I think one of the big differences though as I think about it now is that you don’t have the reporter ever standing in front of the camera with the microphone, editorializing.
It’s called piece-to-camera. Yeah, we don’t do that.
Piece-to-camera. Yeah. Or a “standup.” It’s really not necessary to us. The news stations are really engaged in building the credibility and characters within their organization, and we’re just focused on the events and the actions. What we use voiceover for is connective tissue. Transitions. Adding those details that have to be known. We try to let the events speak for themselves.
The stories that I collaborate with reporters always have a striking visual element or an action that needs to be seen. An example of that is the story we did on the pastor patrolling his neighborhood in Roseland. Reporters, they have a limit of words. They can only write 1200 words sometimes at the max. And a photographer can do great justice to those. But hey, why not add video? Why not add more to that and take advantage of this really rich medium that’s available to us? It’s deliberate what we do. We’re focused on showing some things that need to be seen. Bringing more to a story.
Your most recent story, “Growing Hope.” [note: this story can also be found as "Gardening Hope."]
Take me through how exactly a story like that becomes.
How it happens? Well you know, we have editorial meetings like any newspaper. During those meetings we talk about what stories would have opportunity for video and photo. And that one was a standout. It’s got a location, it’s got action, it’s got characters, all the things that make a really rich video. We decided on that one for sure. Don Terry, the writer, actually recommended it before anyone. He said, “We really gotta do this in video.”

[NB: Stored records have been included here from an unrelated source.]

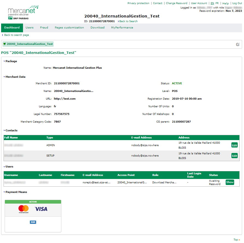Click the edit pencil icon for POS

pos(238,44)
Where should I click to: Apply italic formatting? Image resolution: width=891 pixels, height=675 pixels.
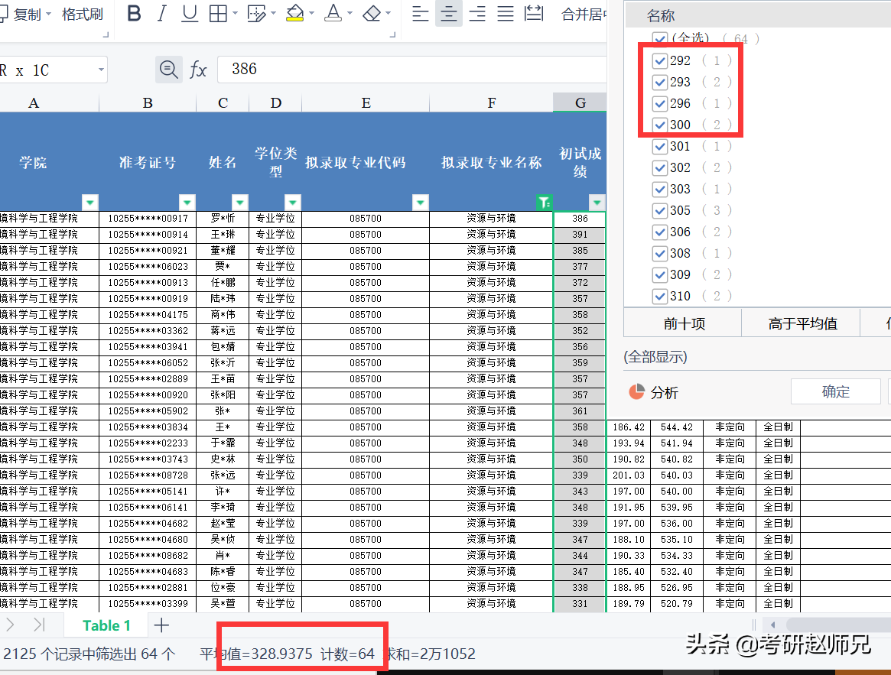161,14

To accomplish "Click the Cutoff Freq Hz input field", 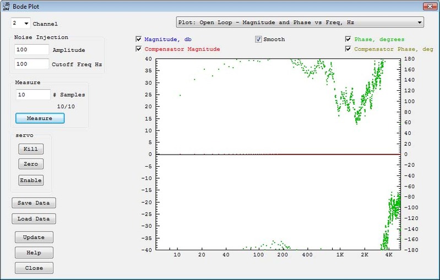I will pos(32,64).
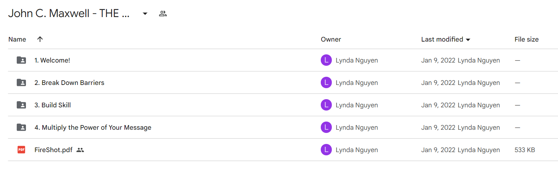Click Lynda Nguyen avatar in Welcome row
This screenshot has width=558, height=177.
326,60
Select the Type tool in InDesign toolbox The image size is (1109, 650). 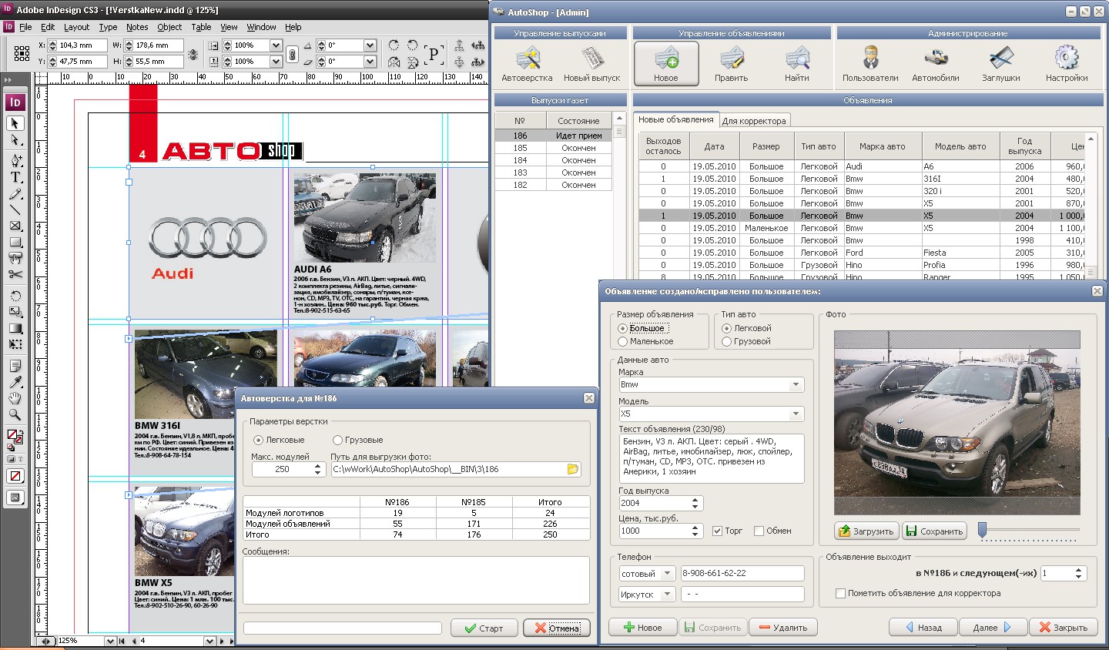pyautogui.click(x=15, y=177)
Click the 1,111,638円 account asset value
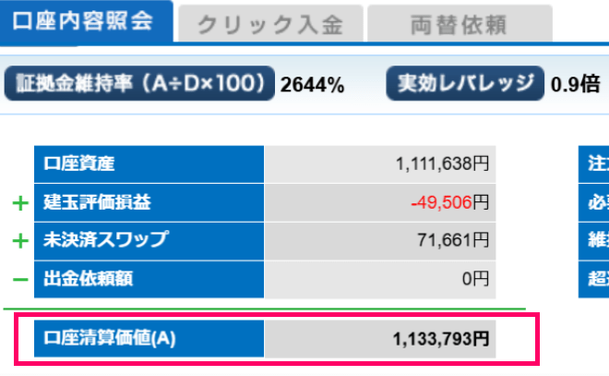Viewport: 609px width, 376px height. click(x=442, y=164)
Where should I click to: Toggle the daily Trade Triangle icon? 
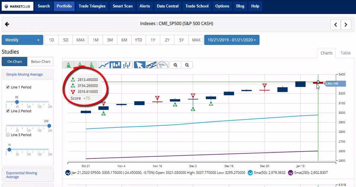91,65
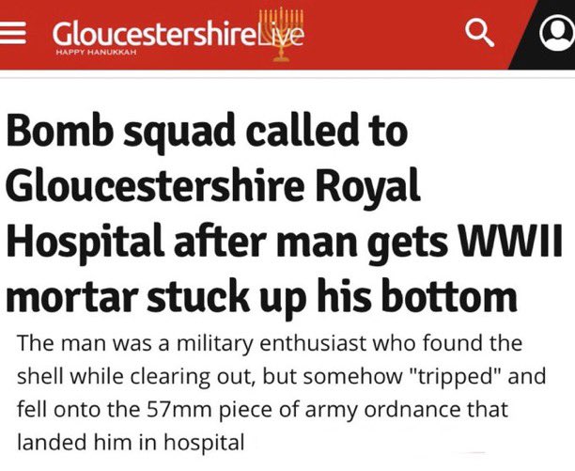This screenshot has height=471, width=575.
Task: Go to the GloucestershireLive home logo
Action: (178, 35)
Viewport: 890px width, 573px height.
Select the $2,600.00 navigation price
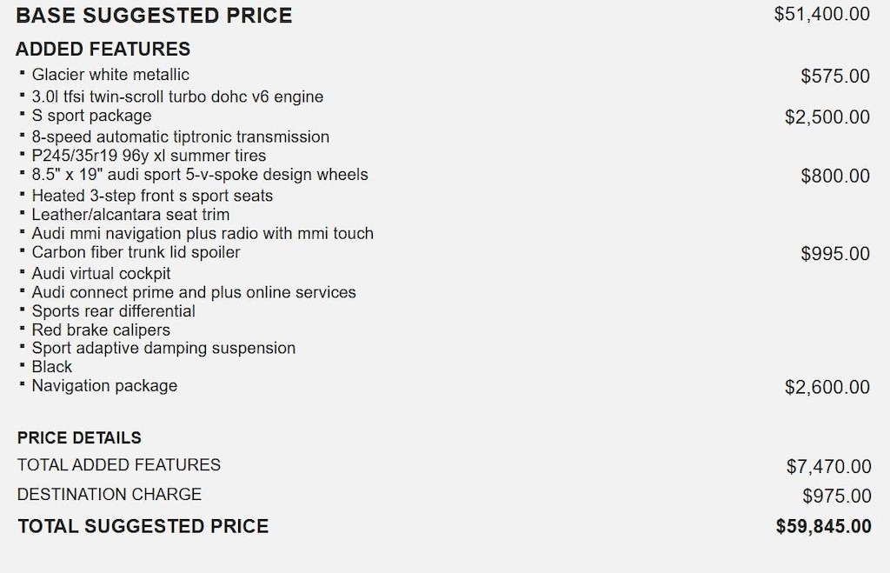point(827,388)
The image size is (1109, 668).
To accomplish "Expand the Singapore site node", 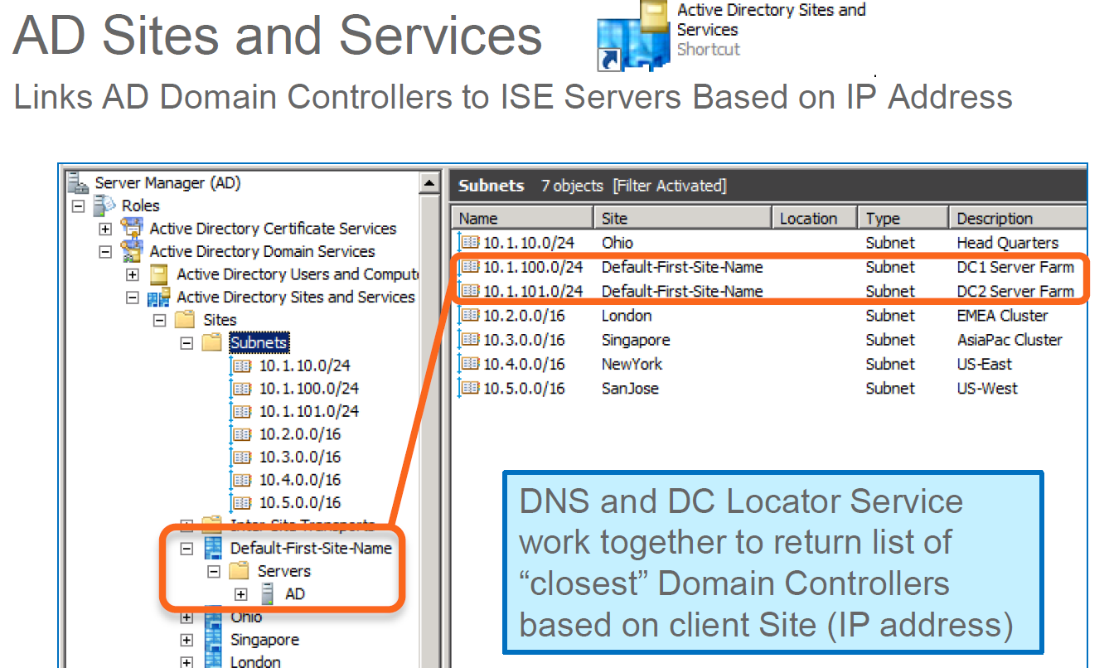I will pyautogui.click(x=186, y=640).
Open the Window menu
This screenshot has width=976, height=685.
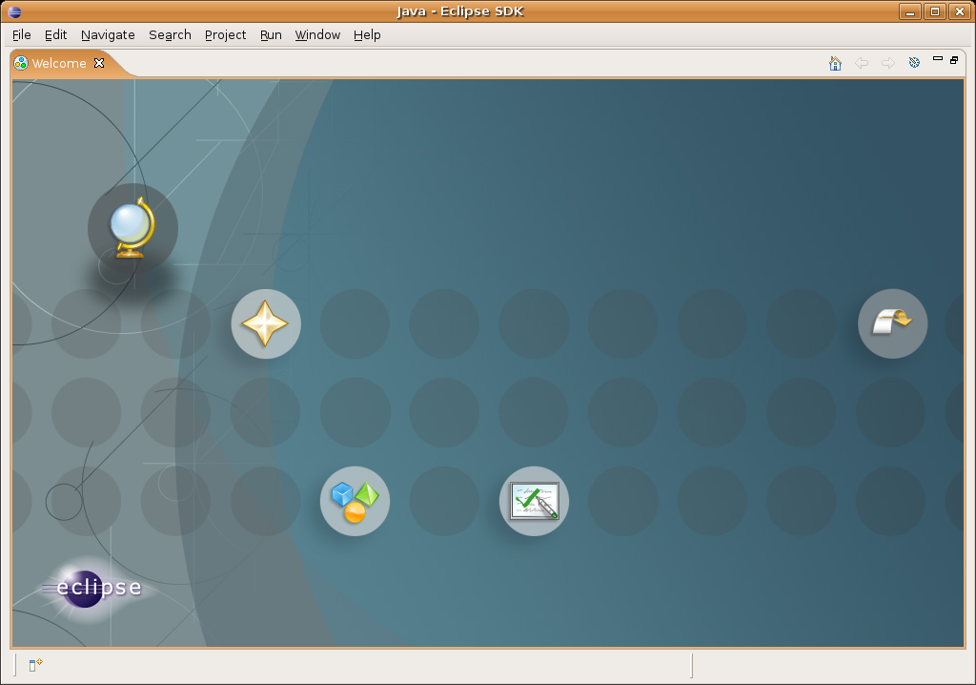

Right off the bat we went to Cook County Jail. Don was doing interviews, and I was shooting and doing some of my own interviews, and then Don would join and listen in on the interviews and talk with them. Then we went around to the other gardens. We work in tandem. We’re not joined at the hip, but we also do like to share interviews and things like that. It is definitely collaborative. I do a lot of the heavy lifting with the video. I’ll shoot for as long as I need and follow up with sources and places and things like that, and then do the editing and script-writing and post-production on my own.

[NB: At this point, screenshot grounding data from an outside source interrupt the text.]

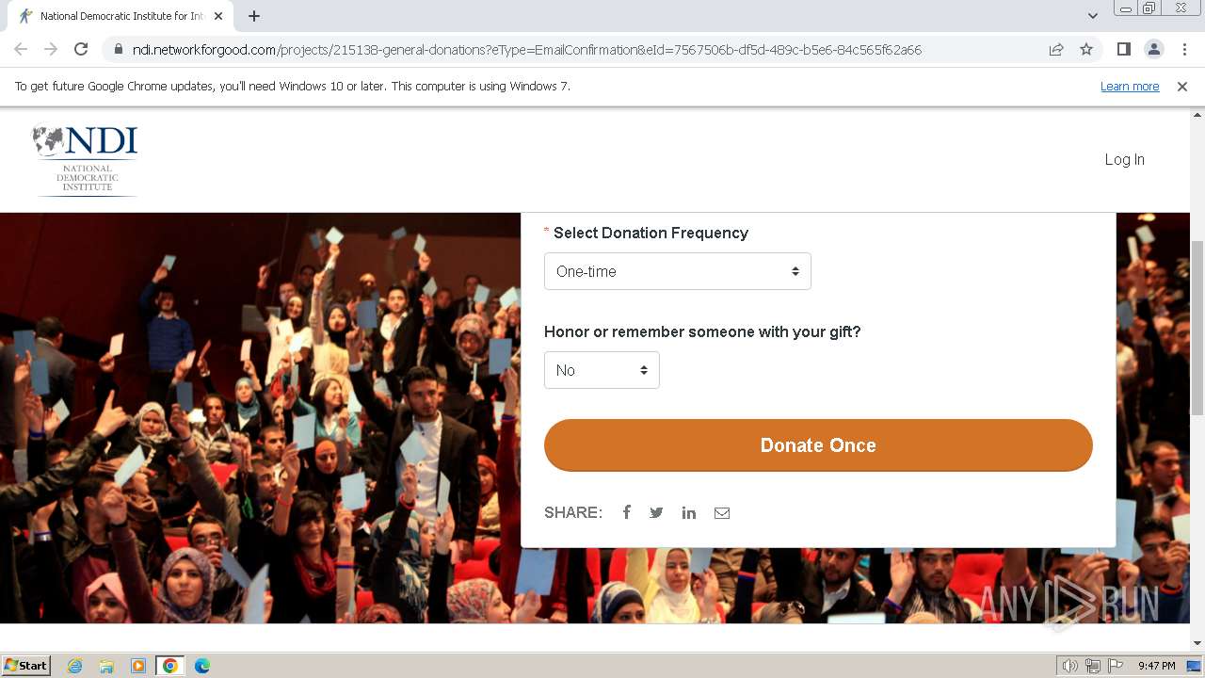The height and width of the screenshot is (678, 1205).
Task: Click the Donate Once button
Action: [818, 445]
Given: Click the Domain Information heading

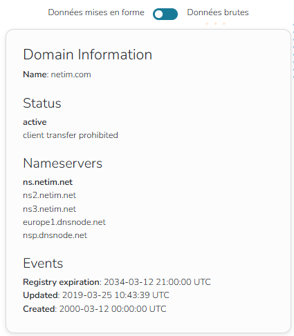Looking at the screenshot, I should (x=88, y=55).
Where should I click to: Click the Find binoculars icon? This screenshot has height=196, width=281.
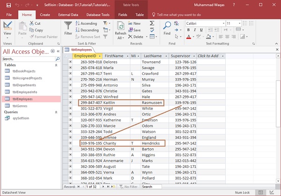[167, 25]
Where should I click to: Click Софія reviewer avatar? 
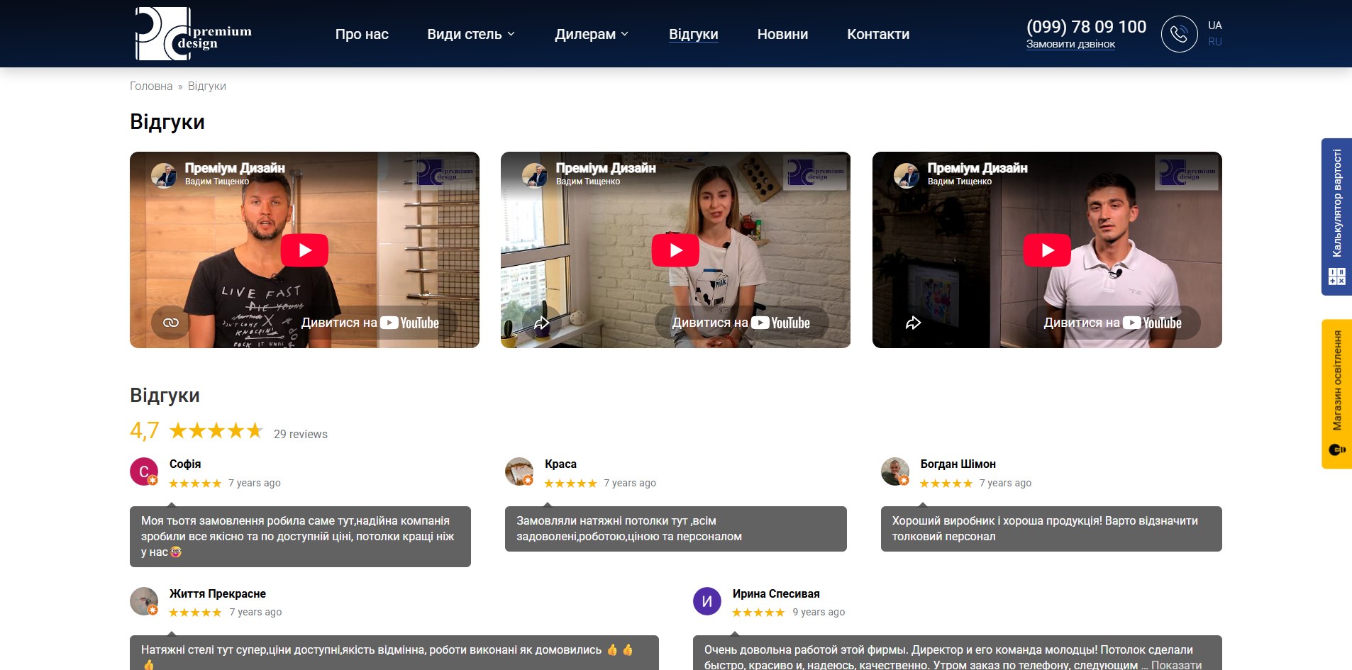144,471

So your responsibilities on a story like that go from brainstorming to sort of writing, interviewing, actually interviewing subjects, filming, editing.
Yeah. Everything. Sometimes video journalism sounds unrealistic. That you could ask someone to do so many things. But I think with practice it’s possible. It works out.
PREVIOUSLY IN THE SERIES:
(NOTE: The dates below refer to the date of the interview. The order is the date they were run.)
December 12, 2008: Alex Kotlowitz (re-edited August 15, 2011)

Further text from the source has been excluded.